_Your objective_: All lines below containing the string "This" are to be copied.

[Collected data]
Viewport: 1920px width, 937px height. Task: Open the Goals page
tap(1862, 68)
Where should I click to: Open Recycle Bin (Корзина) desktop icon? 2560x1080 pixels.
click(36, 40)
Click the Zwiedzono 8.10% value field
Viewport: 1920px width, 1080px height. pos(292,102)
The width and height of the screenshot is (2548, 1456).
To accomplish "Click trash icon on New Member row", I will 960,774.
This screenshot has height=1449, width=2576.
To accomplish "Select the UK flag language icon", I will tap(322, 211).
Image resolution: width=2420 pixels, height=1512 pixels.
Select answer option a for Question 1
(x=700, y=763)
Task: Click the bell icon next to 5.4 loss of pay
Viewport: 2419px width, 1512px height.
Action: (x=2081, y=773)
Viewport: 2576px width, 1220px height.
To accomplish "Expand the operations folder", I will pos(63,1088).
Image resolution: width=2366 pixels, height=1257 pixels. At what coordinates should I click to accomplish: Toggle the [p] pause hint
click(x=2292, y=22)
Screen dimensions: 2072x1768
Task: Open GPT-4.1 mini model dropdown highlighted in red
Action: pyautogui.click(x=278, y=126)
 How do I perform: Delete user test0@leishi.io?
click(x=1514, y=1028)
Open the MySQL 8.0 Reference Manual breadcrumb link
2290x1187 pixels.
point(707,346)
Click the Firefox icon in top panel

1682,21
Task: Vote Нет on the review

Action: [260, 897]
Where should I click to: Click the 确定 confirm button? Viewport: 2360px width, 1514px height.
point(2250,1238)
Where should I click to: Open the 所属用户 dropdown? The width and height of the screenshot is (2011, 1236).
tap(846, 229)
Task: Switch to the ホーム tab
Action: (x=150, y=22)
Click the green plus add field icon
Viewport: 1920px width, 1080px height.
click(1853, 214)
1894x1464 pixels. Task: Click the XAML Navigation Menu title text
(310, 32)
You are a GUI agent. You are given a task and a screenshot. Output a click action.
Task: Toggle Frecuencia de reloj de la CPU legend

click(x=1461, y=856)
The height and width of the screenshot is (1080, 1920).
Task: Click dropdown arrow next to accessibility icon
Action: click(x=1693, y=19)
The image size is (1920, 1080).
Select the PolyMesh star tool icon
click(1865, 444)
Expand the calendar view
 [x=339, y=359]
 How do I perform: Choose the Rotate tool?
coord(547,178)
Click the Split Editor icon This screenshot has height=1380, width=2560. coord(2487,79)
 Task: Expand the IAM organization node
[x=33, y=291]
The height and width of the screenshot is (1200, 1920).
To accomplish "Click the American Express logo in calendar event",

_Your response_:
This screenshot has height=1449, width=2576.
Click the Split Editor icon This screenshot has height=1380, width=2560. coord(2487,79)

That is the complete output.